Tout était identique. À l'exception faite que je ne me suis pas réveillée auprès d'Orphée mais dans une pièce baignée de ténèbres. Une cellule, un cachot. Allongée à même le sol. Et à en croire la bosse sous mon crâne, je ne suis pas passée loin de Comas-land cette fois-ci... Mon agression me revient en mémoire et me souffle se coupe tandis que mon cœur rate un battement dans ma poitrine. Je me relève vivement, ne rencontrant qu'une surface dure ne laissant rien passer.

Les immenses murs de béton me coupent d'absolument tout. Je ne parviens plus à sentir la Nature et son enivrant appel. Je me sens comme aveugle, amputée. Il me manque quelque chose, mon oxygène, mon air... Je suis enfermée, en cage, dans l'obscurité. J'ai toujours détesté l'obscurité... Petite, lorsque nous habitions dans la banlieue de Stockholm, mes parents s'étaient arrangés pour que j'aie une chambre avec une immense baie vitrée. Les murs étaient tapissés de papier peint représentant des paysages naturels, des forêts, des prés, des ruisseaux... J'étais constamment entourée de nature. Lorsque j'ai déménagé en centre-ville après leur mort, dans une maison plus petite, je me suis débrouillée pour déposer des fleurs partout dans notre lieu de vie.

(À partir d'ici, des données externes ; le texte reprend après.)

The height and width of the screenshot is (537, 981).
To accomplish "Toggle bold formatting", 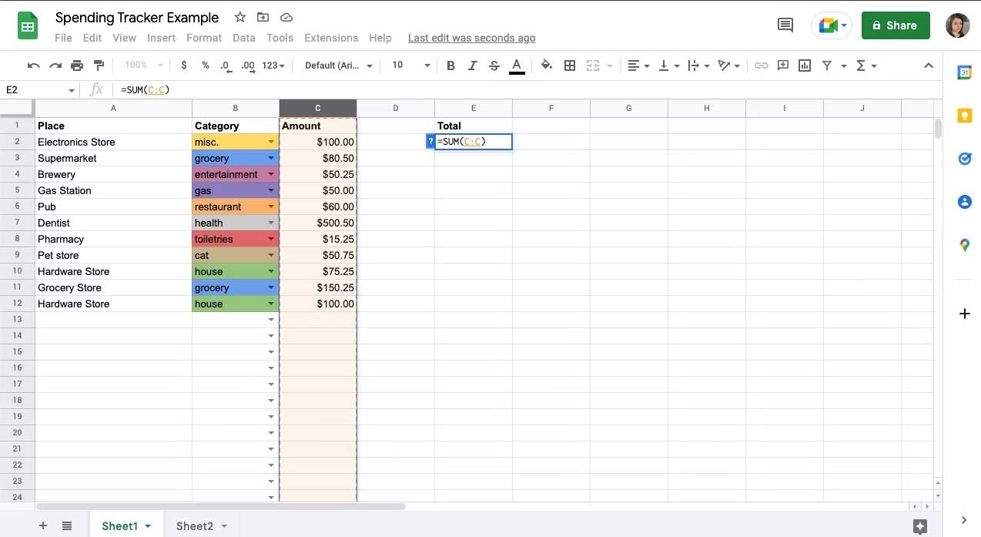I will pyautogui.click(x=450, y=65).
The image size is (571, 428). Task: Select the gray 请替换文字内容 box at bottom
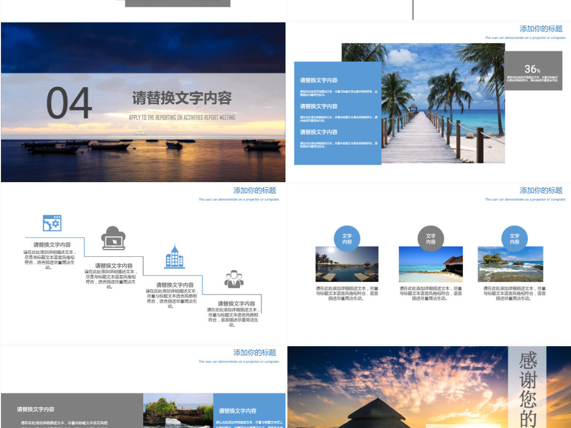[x=72, y=410]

Orélien, enfin Orphée, n'avait pas protesté. Il me ramenait même des fleurs des quatre coins du monde lorsqu'il rentrait de ses voyages.

Maintenant que je suis dans cette cellule, coupée de tout ce qui fait mon monde, j'ai envie de fondre en sanglot. Je suis même à deux doigts de le faire : mes yeux me piquent et une boule d'angoisse s'est logée dans ma gorge m'empêchant de respirer normalement.

Soudain, un bruit me fait sursauter. Je ne suis pas seule. Me relevant avec maladresse, je m'appuie contre le mur, avançant à l'aveugle en direction de l'origine du bruit. Mes doigts finissent par rencontrer une surface cylindrique et froide. Des barreaux ! Hésitant, je lance :

« Qui va-là ?

- Je te retourne la question, c'est toi la nouvelle venue !

C'est une voix féminine, éraillée par la soif et la souffrance qui me répond. Quelque peu rassurée, je souffle :

- Je m'appelle Yerine.

- Enchantée, je suis Isadora.

Un bruit de frottement se fait entendre, me faisant comprendre que la mystérieuse Isadora s'est approchée des barreaux et donc de moi. Elle est tout proche, si proche que je la perçois à présent, même si je ne la vois pas. Elle dégage un étrange parfum, presque familier. Et puis, je la sens ! La Nature. C'est diffus, c'est tenu, mais c'est là. Tout près de moi. Mon âme reconnait aussitôt cette étrange impression pour l'avoir ressenti lorsqu'elle était Eurydice. Et pour la première fois depuis que nos mémoires sont réunies, je suis ravie. Je ne peux m'empêcher de m'exclamer dans un murmure :

- Vous êtes une nymphe ?

- Une naïade plus précisément. Nymphe des eaux pures. Je suis bien loin de chez moi... Et toi ?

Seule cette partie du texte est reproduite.